*INSTRUKSI TERTULIS A*
Ubah skala data mulai dari baris yang memuat "You are a computer-use agent." sampai baris terakhir data. Tulis ulang baris-baris itu secara utuh, kalikan setiap koordinat di jawaban dengan 0,75, bulatkan ke bilangan bulat (nilai ,5 dibulatkan ke atas), dan jangan sertakan gambarnya.

*POTONGAN DOKUMEN*
========================================

Di internal DPR sendiri, Senator Chris Stewart, seorang Republikan dari Utah yang telah dipertimbangkan untuk menjabat direktur Komisi Intelijen DPR, adalah orang-orang di antara Partai Republik yang menentang kesimpulan tentang dukungan Rusia untuk Trump itu. Stewart bersikeras bahwa presiden telah secara agresif menghadapi Moskow, menyediakan senjata anti-tank ke Ukraina untuk perang melawan separatis yang didukung Rusia dan memperkuat aliansi NATO dengan sumber daya baru.
Stewart menolak untuk membahas briefing tetapi mengatakan bahwa Moskow tidak punya alasan untuk mendukung Trump. Dia menunjuk pekerjaan presiden untuk menghadapi Iran, sekutu Rusia, dan mendorong kemandirian energi Eropa dari Moskow. “Saya akan menantang siapa pun untuk memberikan saya argumen nyata bahwa Putin lebih suka memilih Presiden Trump dan bukan Bernie Sanders,” kata Stewart dalam sebuah wawancara.
Di bawah Putin, intelijen Rusia telah lama berupaya menggerakkan kekacauan di seluruh dunia. Amerika Serikat dan sekutu-sekutu utamanya pada Kamis (20/2) lalu menuduh intelijen militer Rusia–kelompok yang bertanggung jawab atas sebagian besar campur tangan Pemilu AS 2016, sebagai pihak di belakang serangan cyber terhadap negara tetangga Rusia, Georgia, melalui situs web dan siaran televisi.
“Rusia telah mempersiapkan dan akan kembali bereksperimen untuk Pilpres 2020, tidak terpengaruh oleh upaya Amerika untuk menggagalkan mereka, meski sadar bahwa mereka membutuhkan buku pedoman baru tentang metode yang belum terdeteksi,” kata seorang pejabat AS.
Dia menyatakan, pihak Rusia telah menggunakan Facebook dan media sosial lainnya secara lebih kreatif. Alih-alih meniru identitas orang Amerika seperti yang mereka lakukan pada tahun 2016, para operator Rusia bekerja untuk membuat orang Amerika mengulangi informasi yang salah. Strategi itu mengatasi aturan perusahaan media sosial yang melarang ‘pidato tidak autentik’.

========================================

*DATA MASUKAN*
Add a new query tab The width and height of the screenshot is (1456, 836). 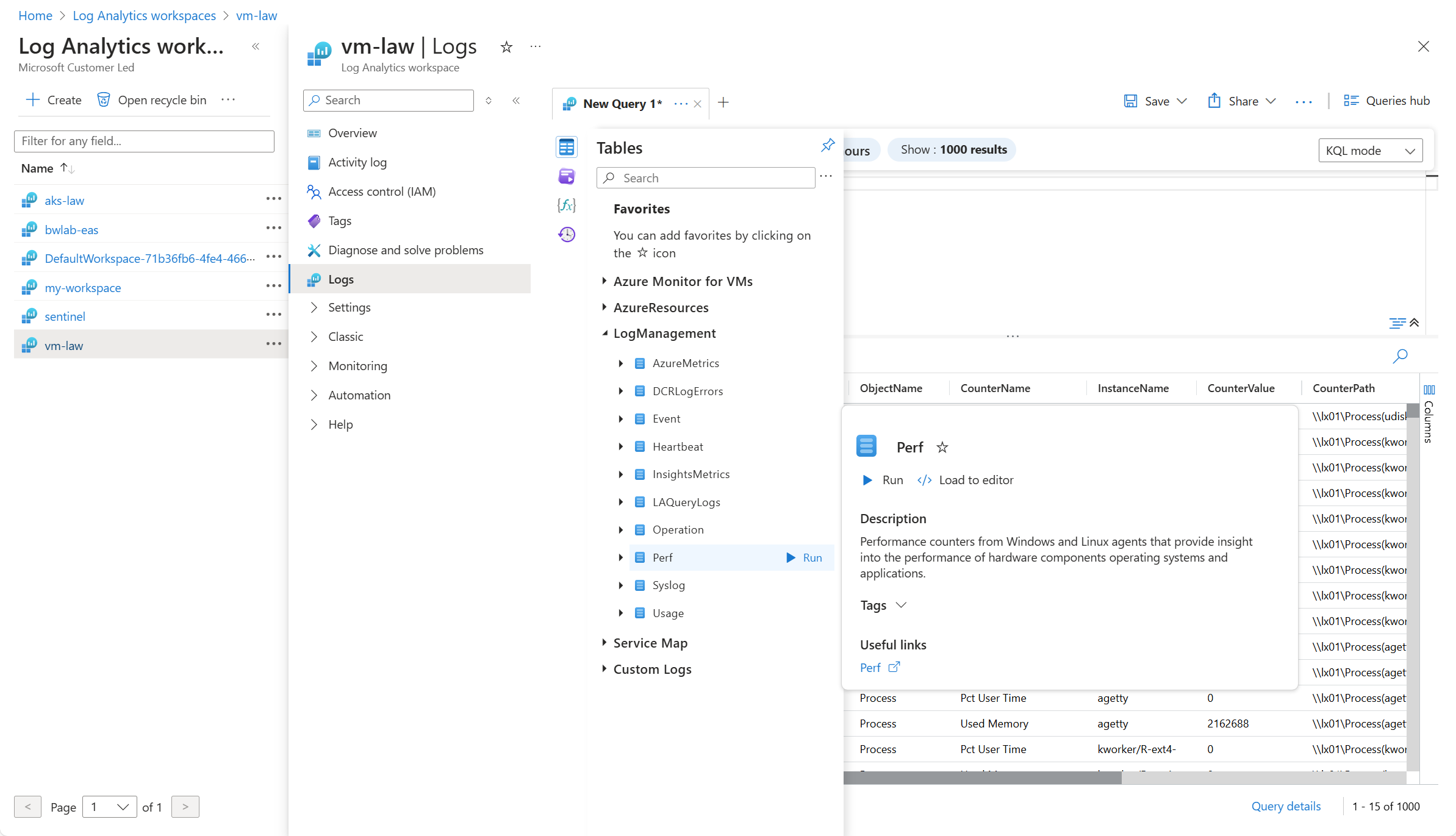pyautogui.click(x=723, y=102)
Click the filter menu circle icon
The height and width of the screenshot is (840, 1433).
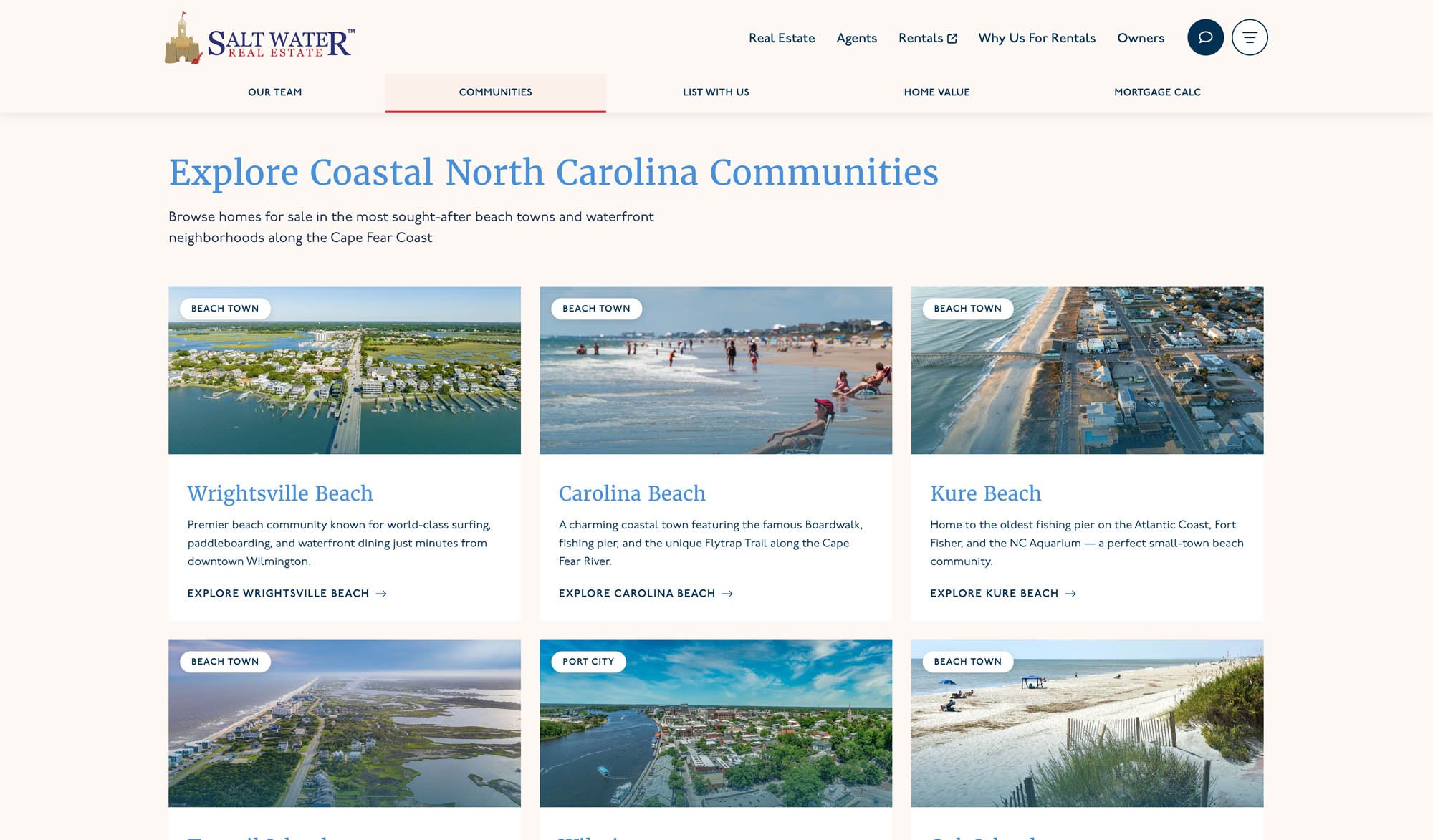click(x=1250, y=37)
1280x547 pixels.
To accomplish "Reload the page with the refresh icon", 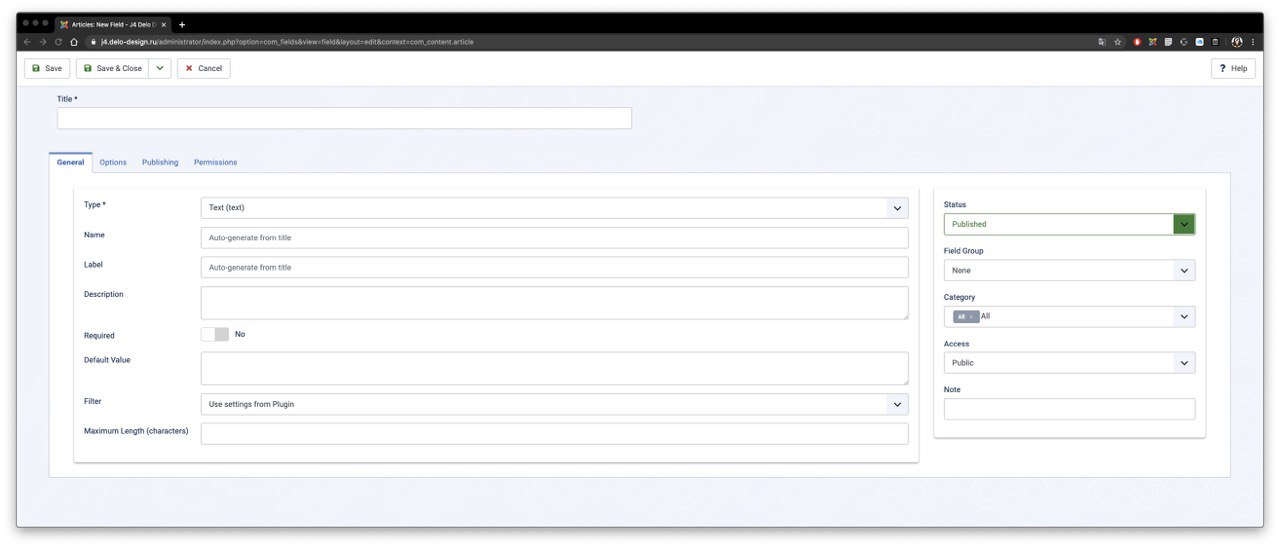I will [58, 42].
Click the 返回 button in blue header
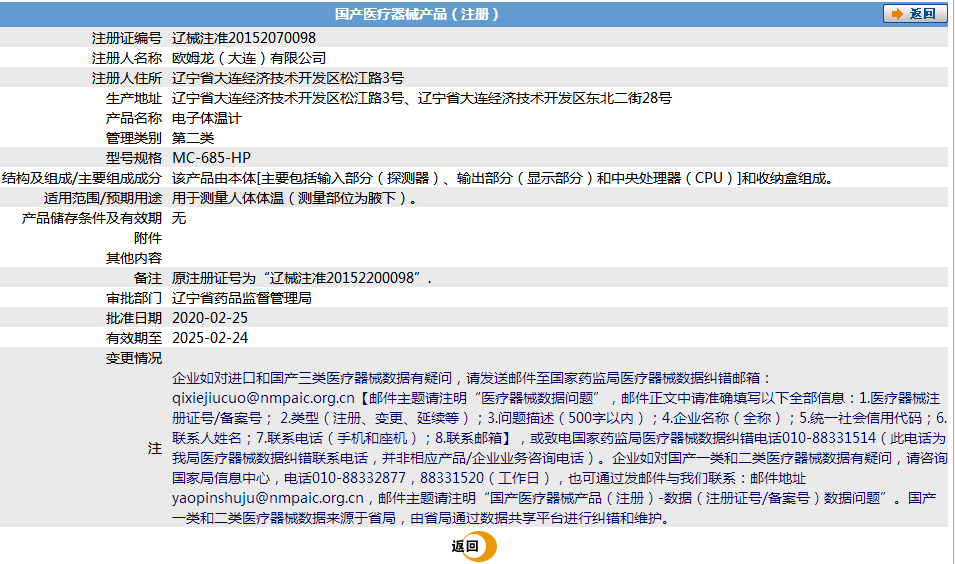 915,14
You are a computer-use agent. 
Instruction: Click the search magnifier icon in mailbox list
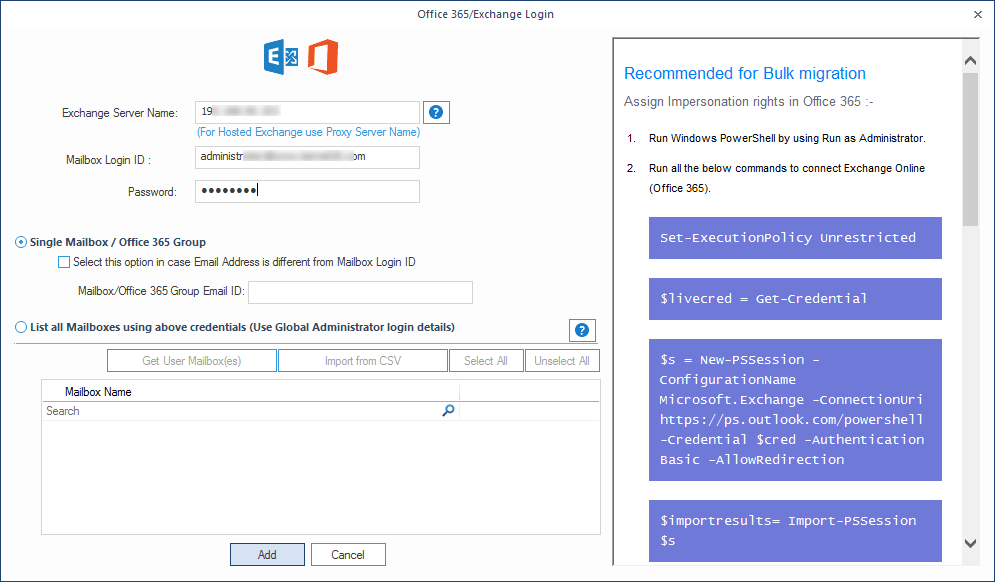tap(448, 411)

========================================

*INSTRUKSI TERTULIS B*
Lanjutkan teks tentang campur tangan Rusia dalam pemilu AS, mulai setelah kalimat terakhirnya.

*JAWABAN A*
You are a computer-use agent. 
Instruction: Click the search magnifier icon in mailbox list
tap(336, 308)

*JAWABAN B*
Mereka menilai, Rusia bekerja dari server di Amerika Serikat, bukan di luar negeri. Dengan demikian mereka juga mengetahui bahwa agen-agen intelijen Amerika dilarang beroperasi di dalam negeri. “Peretas Rusia juga menyusup ke unit perang cyber Iran, mungkin dengan maksud melancarkan serangan yang kelihatannya berasal dari Teheran,” kata Badan Keamanan Nasional beberapa waktu lalu.
Beberapa pejabat percaya bahwa kekuatan asing, mungkin termasuk Rusia, dapat menggunakan serangan ransomware, seperti yang telah berhasil melemahkan beberapa pemerintah daerah, untuk merusak atau mengganggu sistem pemungutan suara atau database pendaftaran.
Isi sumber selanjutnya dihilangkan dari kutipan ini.